Il grande puntello argomentativo fu l’attacco alla partitocrazia e la questione morale quale contrassegno di elevazione etica dell’agglomerato sociale progressista. La costruzione politica di questa rinnovata egemonia non prevedeva la centralità delle rivendicazioni di classe o l’assunzione della cultura operaia nel cuore pulsante degli interessi strategici nazionali, ma il riferimento all’interclassismo meritocratico della società civile: quell’aggregazione professionale, sedotta dalle sirene del successo individuale, che “La Repubblica” intendeva rappresentare al meglio.
L’integrazione di questo tessuto sociale nel corpo militante del Pci, che pian piano iniziò a selezionare i propri quadri intermedi dal ceto medio istruito e non dalla classe operaia emancipata dalla lotta politica, iniziò a trasformare la militanza in una sorta di attivismo manageriale con sfumature elitarie.
La nuova linea prevedeva un disciplinamento della fabbrica e del movimento dei lavoratori, rendendo il Pci garante della politica sindacale dei sacrifici e delle mire espansionistiche della logica d’impresa che pretendeva un collegamento diretto tra costo del lavoro e produttività, in un’alleanza strategica tra sindacati, settori avanzati dell’industria e ceti medi produttivi.

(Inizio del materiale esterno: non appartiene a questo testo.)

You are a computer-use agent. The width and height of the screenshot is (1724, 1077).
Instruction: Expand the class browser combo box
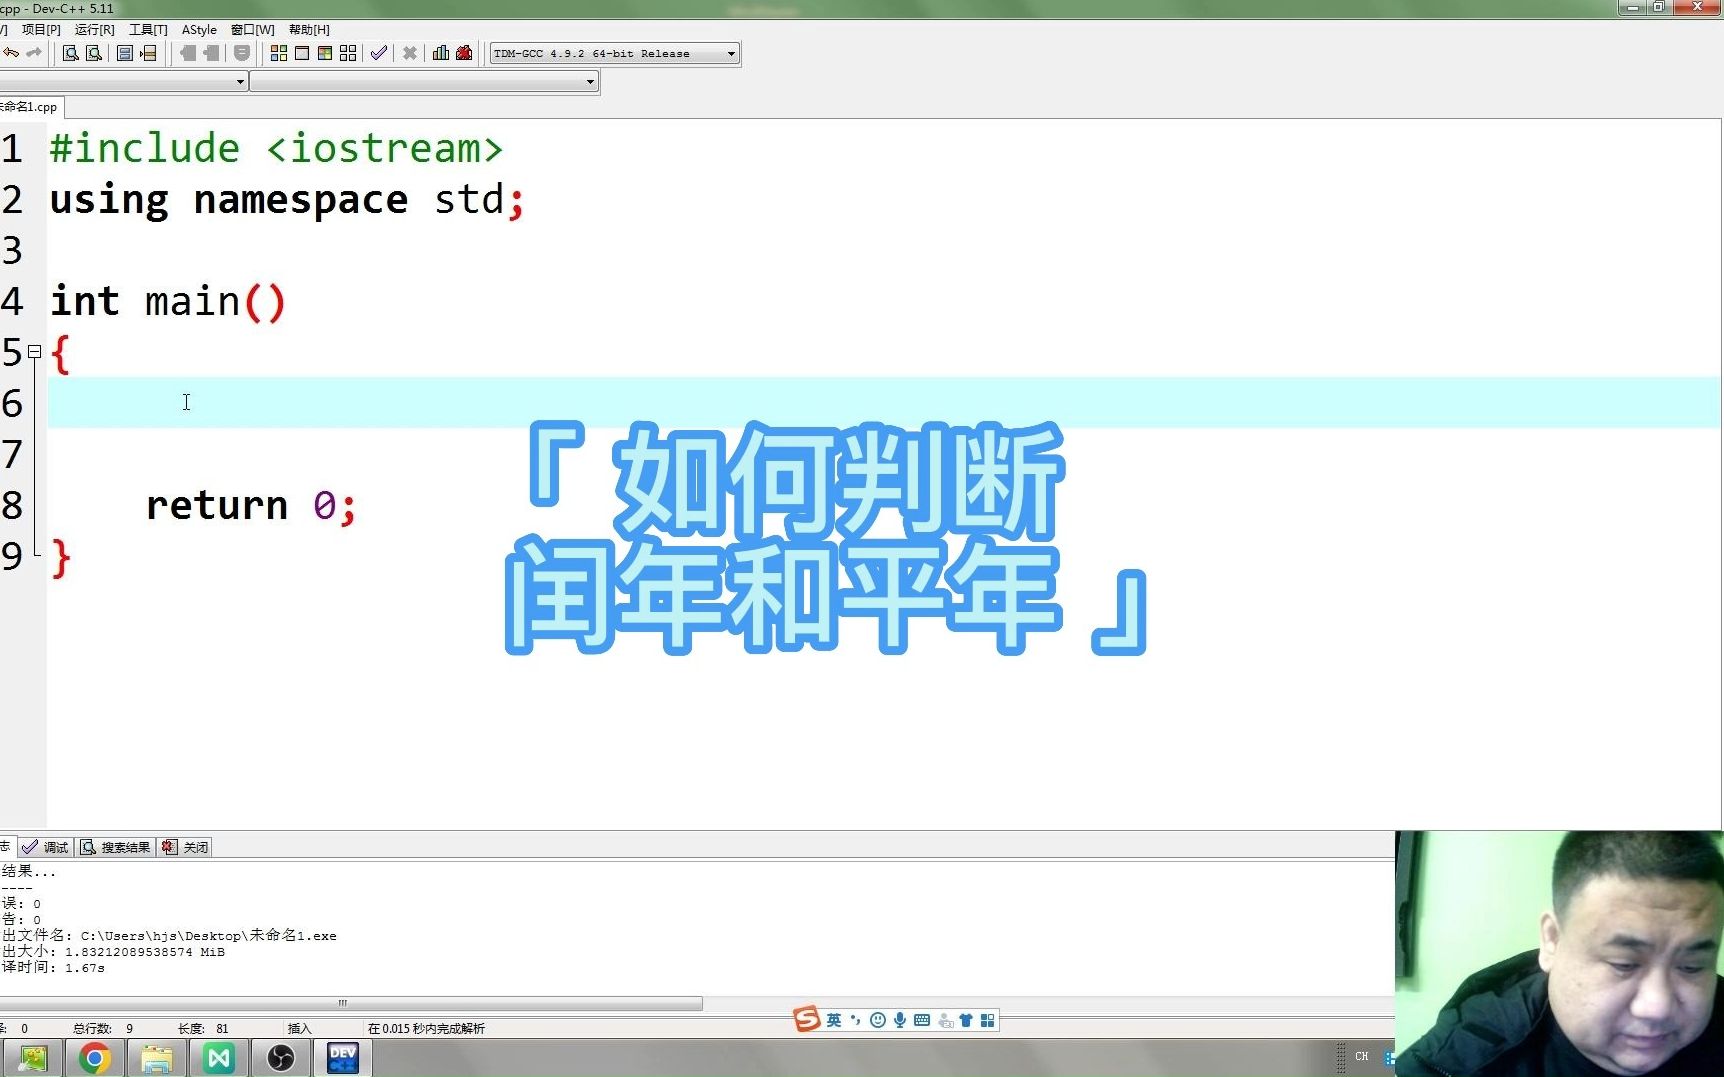pos(122,81)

In questa fitta rete di rapporti il Pci si accreditò come forza di governo.
Progetto che diventò realtà nel 1992, solo sedici anni dopo la nascita de “La Repubblica”, quando l’ardore del nuovo perbenismo smantellò la repubblica dei partiti per avviare nel nostro paese la grande controriforma istituzionale in senso neoliberale capace di smantellare la Costituzione “troppo socialista”.
Il Partito, poi diventato democratico, fu totalmente incorporato dall’immaginario idealistico della borghesia progressista che iniziò a occupare il dibattito tramite una continua guerra culturale, da condurre esclusivamente su piani espressivi, contro i passatisti e con la creazione a tavolino di nuovi miti fondativi della cosiddetta sinistra civilizzata, tra i quali rientrava a pieno titolo una delle più grandi astrazioni narrative della storia: l’europeismo.
Oggi, con la crisi strutturale dell’impero statunitense, questa compagnia di potere, condensata tra le colonne del quotidiano romano, trema per la possibile perdita di stima sociale e reagisce con estrema ferocia.
I veri dirigenti della sinistra liberale, con buona pace dei segretari pro tempore del Partito democratico, sono i tanti Michele Serra sparsi tra i vari giornali, ormai prefabbricati secondo le istruzioni editoriali de “La Repubblica” e gli anchorman televisivi di grido che puntellano l’opinione pubblica grazie a un’occupazione mediatica militarizzata.
Sono tutti loro a rivendicare oggi la legittimità della guerra e, in quanto dirigenti di partito, indicono una manifestazione per riaffermare ciò che il potere ha già concesso loro. Spese per gli armamenti e dissoluzione definitiva dello stato sociale. Una parata di regime, insomma, alla quale manca solo l’esposizione estatica dei carrarmati in sfilata.